DESCRIPTION OF THE TASK
Your copy should hold every record exactly and no images.

Stored data:
========

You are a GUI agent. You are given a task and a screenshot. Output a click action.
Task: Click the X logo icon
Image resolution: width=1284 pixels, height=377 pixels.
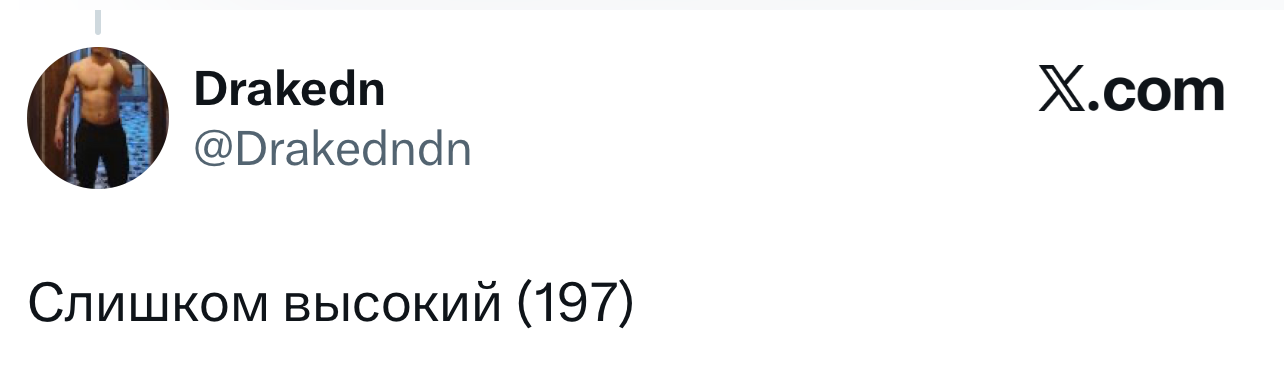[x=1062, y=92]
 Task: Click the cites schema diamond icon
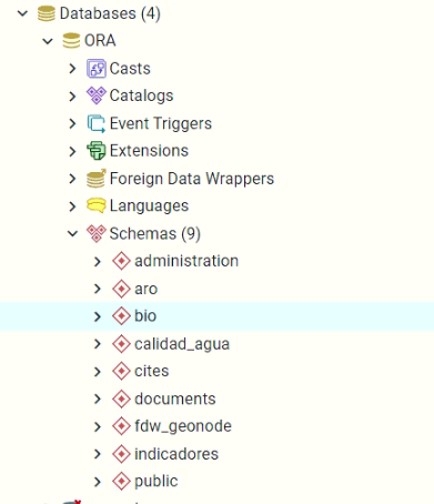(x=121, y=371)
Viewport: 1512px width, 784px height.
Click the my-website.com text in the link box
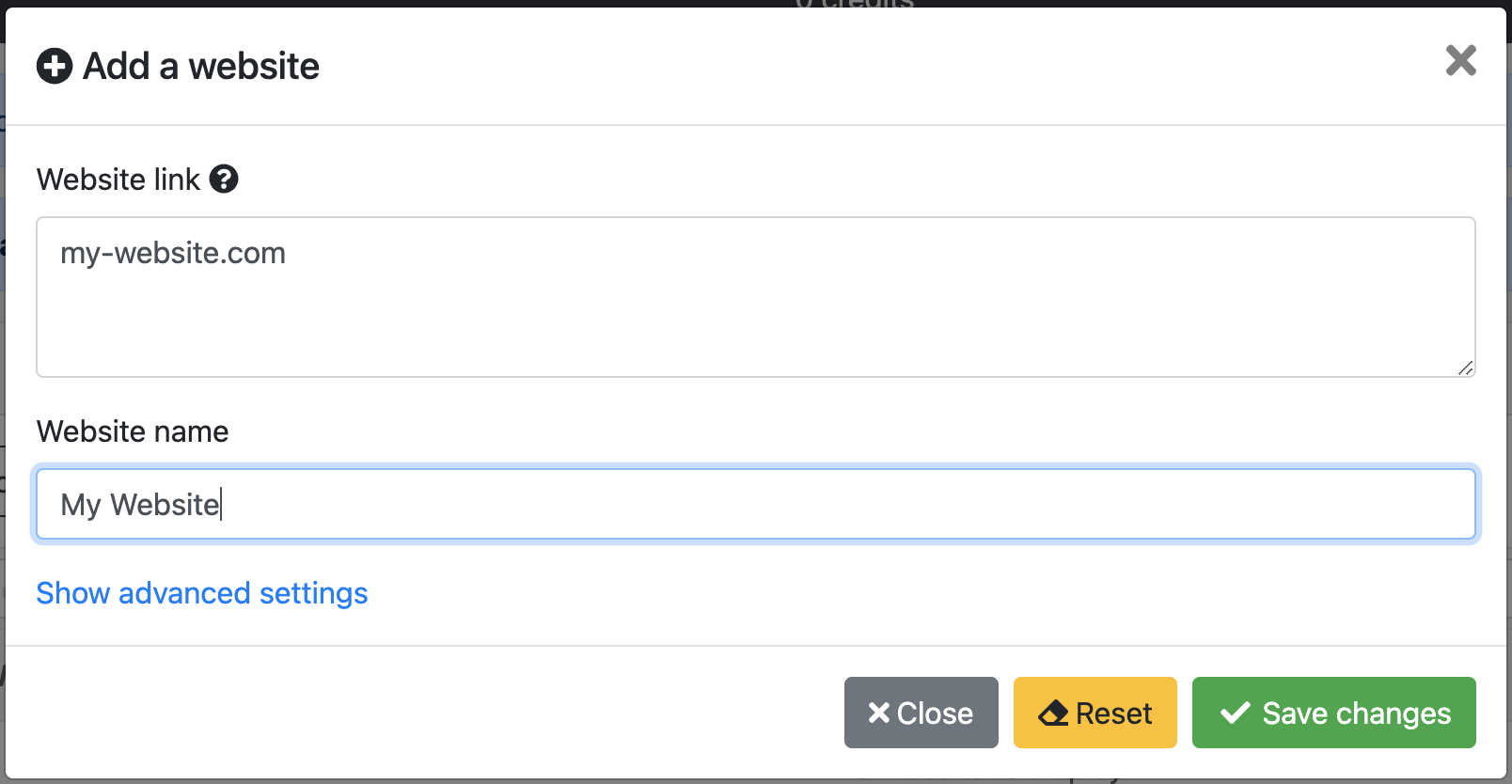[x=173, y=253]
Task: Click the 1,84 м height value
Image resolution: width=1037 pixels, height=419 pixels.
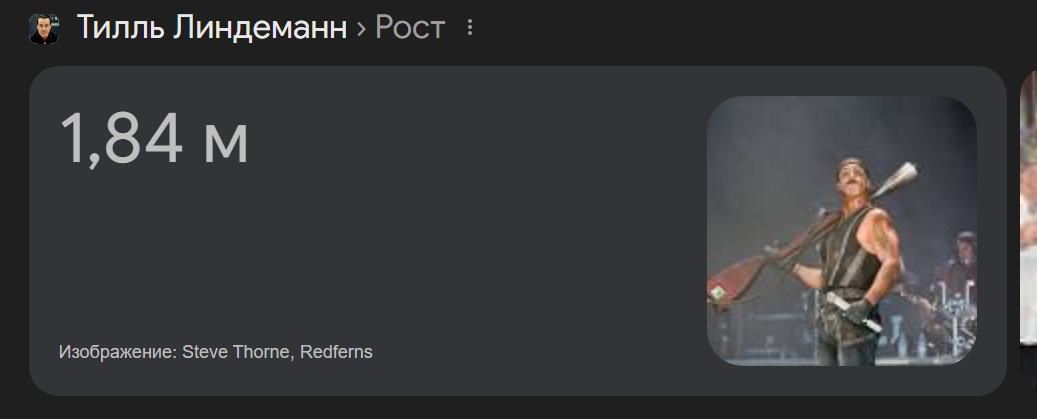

========

RESPONSE AREA
You are a GUI agent. You are given a task and a screenshot. Output a click action.
Task: Click the X logo icon
Image resolution: width=1284 pixels, height=377 pixels.
[x=1062, y=92]
 Task: Click the cites schema diamond icon
(x=121, y=371)
Viewport: 1512px width, 784px height.
Click the my-website.com text in the link box
[x=173, y=253]
Task: Click the 1,84 м height value
Image resolution: width=1037 pixels, height=419 pixels.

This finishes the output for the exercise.